The startup is developing a vaccine to treat and prevent peanut allergies in children and is one of two Compass teams cofounded by the principal investigator (PI) Jeff Hubbell, University of Chicago Eugene Bell Professor in Tissue Engineering and Deputy Dean for Development. Shijie Cao, a PME post-doctoral scientist is the other cofounder of Phlaxis, and Booth student Hikaru Ihara was the team’s Business Development Fellow.
Additionally of note, the second cohort also included the first team out of Argonne: ElectroCorr. The team who took the ElectroCorr project through the program included PI Vineeth Gattu, a staff researcher at the national lab, who worked with Business Development fellow, Khushboo Sharma. The team is exploring the development of a toolkit that evaluates and quantifies corrosion of materials in a variety of substrates. Applications of this technology range from medical implants to the automotive and oil and gas industries.
“It is impressive to see the depth and the breadth of innovations out of University of Chicago.”
– Dimitra Georganopoulou, Compass Mentor
“It was an honor to be a Polsky mentor for the Compass program for four teams and contribute to their commercialization journey. I can’t wait to see and support their follow-on steps that can further bolster the innovation ecosystem being built in Chicago,” added Georganopoulou, who is an experienced biotech professional and business development leader.
Senior Program Manager Ellen Zatkowski, who supports the education and student programming components of the deep tech accelerator, described the program as “a perfect example of the power in combining the technical expertise of world-renowned faculty members and researchers with the top-notch business talent of Chicago Booth MBA students, who serve as business leads for the Compass teams.”
“Through their efforts over the course of the accelerator, these Booth students made a lasting impact on their teams and played a key role in determining the company’s strategy moving forward,” Zatkowski said.
One such student to work on a team as a Business Development Fellow was Ryan Meyers, who is slated to complete his MBA in 2022 and currently serves as the CEO and cofounder of AddGraft Therapeutics, a startup developing a CRISPR-based therapeutic technology using skin cells to treat cocaine addiction.
“The Compass accelerator was the perfect crash course to starting a new venture for both our company and for our newly formed team. It provided the structure we needed to build AddGraft Therapeutics into what it is today and I would highly recommend this program to any Booth student looking for an entrepreneurial career path,” said Meyers.
Other cofounders include the PIs Ming Xu, professor of anesthesia and critical care, and Xiaoyang Wu, associate professor, both within the University of Chicago’s Biological Sciences Division.
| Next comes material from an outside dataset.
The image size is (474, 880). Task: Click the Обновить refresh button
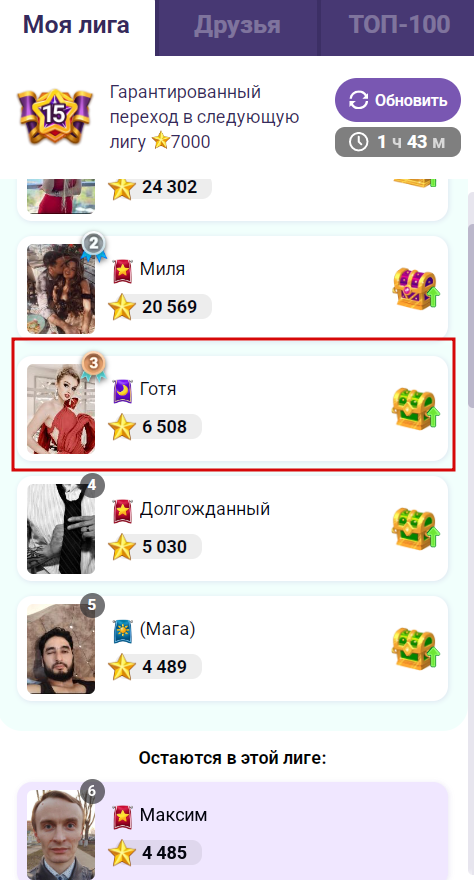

AddGraft Therapeutics is among the two of the Compass teams to qualify for the George Shultz Innovation Fund finals, along with Heiothera, which is developing a therapeutic platform technology to treat autoimmune disorders such as rheumatoid arthritis and multiple sclerosis.
Heiothera is a second venture cofounded by Hubbell, in collaboration with Jun Ishihara, PhD ’20, an assistant professor at the Imperial College London, and Booth MBA student Carlo Passeri, who now serves as the startup’s chief business officer.
“The Polsky Center is unique in the nation’s innovation ecosystem given its centralization of the University of Chicago’s intellectual capital and focus on de-risking innovations and maturing entrepreneurs in preparation for spinning out of the University. This unique model is best exemplified in the Compass, where participants are taught, mentored, and challenged by a gauntlet of industry veterans, tenured venture capitalists, and commercialization experts,” said Passeri. “We leave the Compass program with clarity of focus and vision for our company, investor-ready pitch decks that cater to a variety of audiences, and a deep network of experts and Polsky affiliates that have been helpful in our development.”